Hugo Boumous equalised just before the half time break with a combination of luck and pure skill, a stunning volley after an inadvertent deflection mid-run, but he was never the main threat. Nor was it Bart Ogbeche or the hopelessly out-of-position Adam Le Fondre. For all of Mumbai's lavish attacking riches, they had to look to the man behind them all for a consistent goal threat.
To their credit, FC Goa, missing Ivan Gonzalez and Alberto Noguera due to suspension, kept at it. In the second half, Saviour Gama scored a spectacular goal to give them the lead -- running from the halfway line, scything through Mumbai's ridiculously weak right flank and smashing in a low, hard drive right into the far bottom corner of Amrinder Singh's net.
But ninety seconds later, Fall happened. Again. This time, though, he had a tangible impact on the scorecard, not just a Goan body.
- Indian Super League: Stream LIVE on ESPN+ (U.S. only)
It was all fairly straightforward. Another corner, another Jahouh delivery. Cleared unconvincingly at the first attempt, Jahouh casually wafted it back in to find Fall unmarked right in the middle of the six yard box. Adil and James Donachie nowhere to be seen. Dheeraj rooted to his line. A stoop, a twist of the neck, a clean connection, and it was 2-2.
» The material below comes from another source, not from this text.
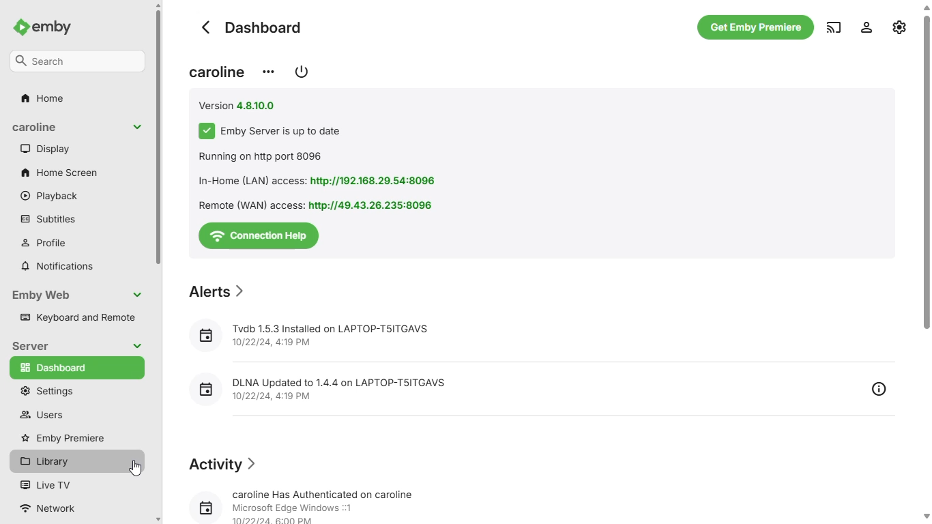  Describe the element at coordinates (47, 218) in the screenshot. I see `subtitles` at that location.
Fall celebrated with a non-celebration, folding his hands and bowing to the camera (an acknowledgement to fans of his former club, he would later say). On the field, though, it was Goa's defence doing the bowing to him.
Goa continued to do more with the ball, to create more. But every single time they conceded a corner they were quaking in their boots. In all Mumbai had 8 corners, and on each they didn't even attempt to disguise their intentions -- GET. THE. BALL. TO. FALL. They didn't even have to. For the duration of the match, he had run that Goa penalty box. More consistent and better deliveries, and the big man could well have had more.
As it was, though, it was right outside his own box that Fall would put the final stamp of controversy right back into the phrase 'a controversy-filled match'. Literally. In the second minute of second half stoppage time, he flew in two-footed, studs showing, and smashed into Princeton Rebello's shins. The young Goan playmaker had to be stretchered off. Inexplicably, the referee decided that was a yellow-card offence only.
More last-ditch Fall-inspired defending later, Goa as a collective unit fell to the floor, having left it all out there. They had been the better side, in almost every sense, but for the one matter. They had been bruised and bullied. And they trudged off bearing all the marks of having gone to battle with the Indian Super League's most terrifying footballer.
Before Monday, they will need to find a way to defend better at corners. To exorcise their tormentor. To stop Fall. Unless, of course, the AIFF Disciplinary Committee does it for them.